[Task instructions]:
Please copy each line below that contains the word "width".

*-*-*

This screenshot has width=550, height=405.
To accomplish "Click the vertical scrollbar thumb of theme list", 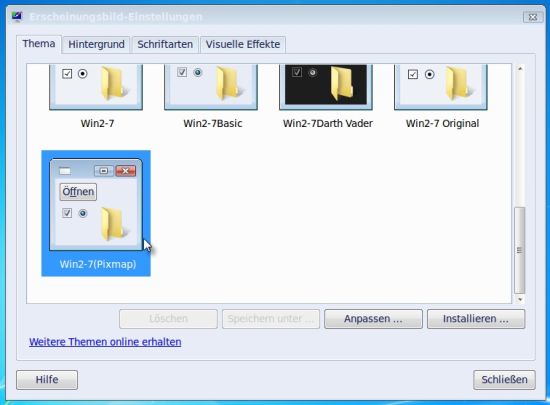I will (520, 250).
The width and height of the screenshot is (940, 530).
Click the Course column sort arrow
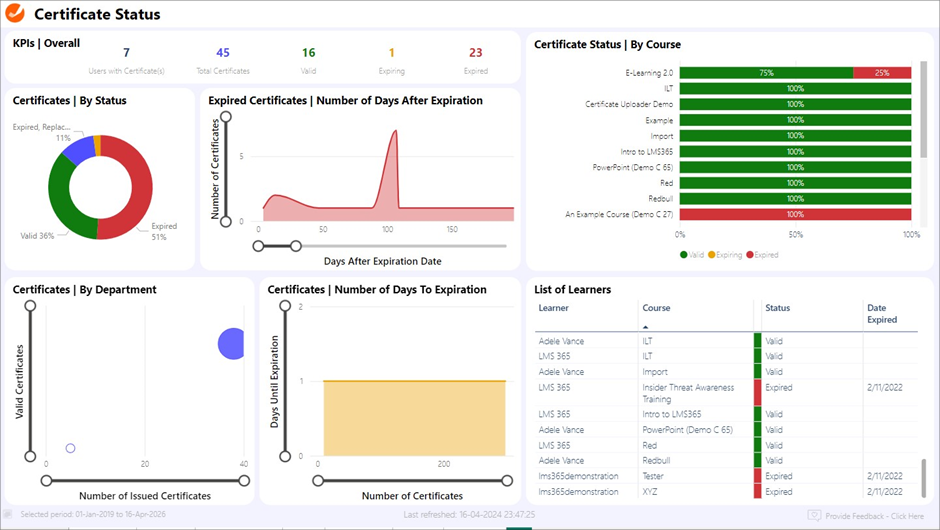click(645, 327)
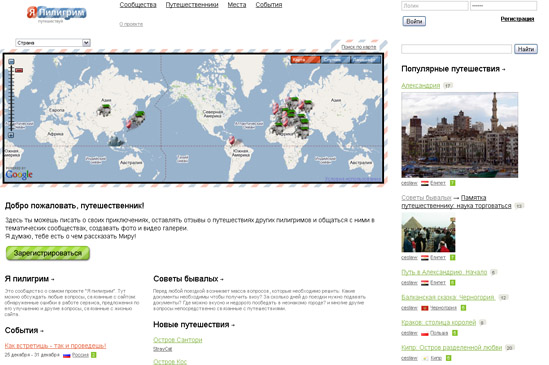Click the zoom button below the map zoom slider

click(11, 135)

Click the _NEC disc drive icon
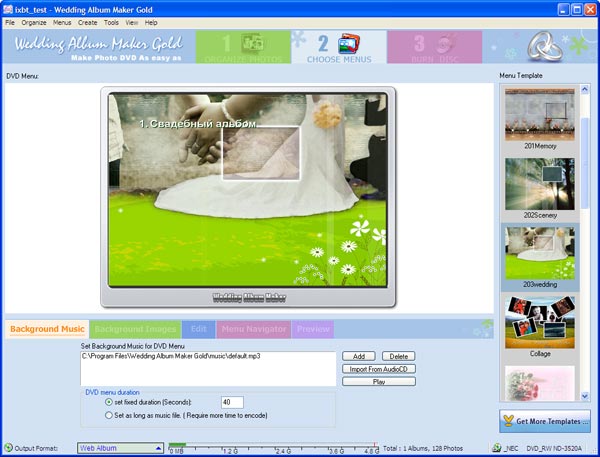click(x=497, y=448)
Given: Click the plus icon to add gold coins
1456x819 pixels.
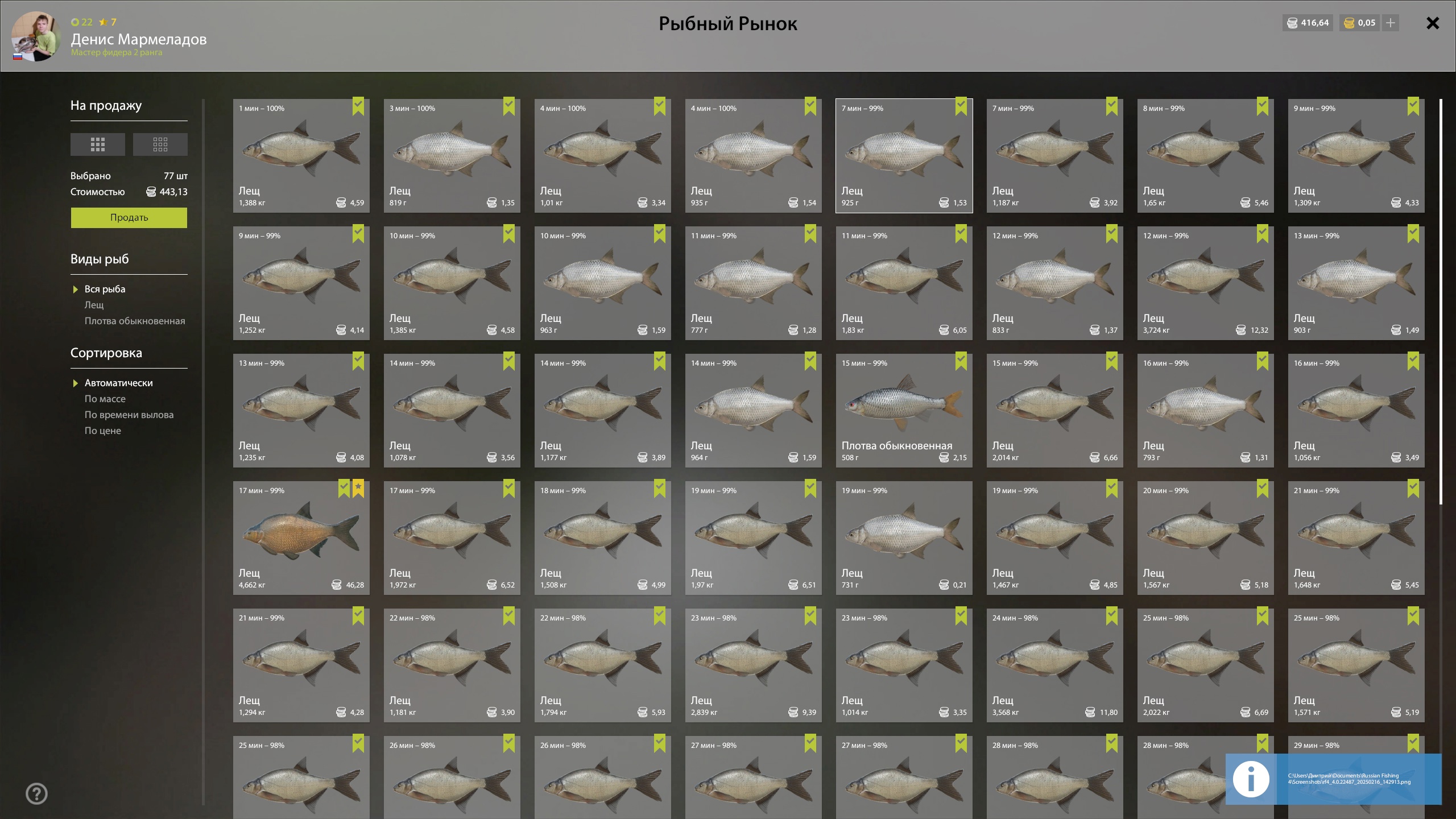Looking at the screenshot, I should coord(1391,23).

*-*-*

[Reply to the exercise]:
This screenshot has width=550, height=405.
The width and height of the screenshot is (940, 530).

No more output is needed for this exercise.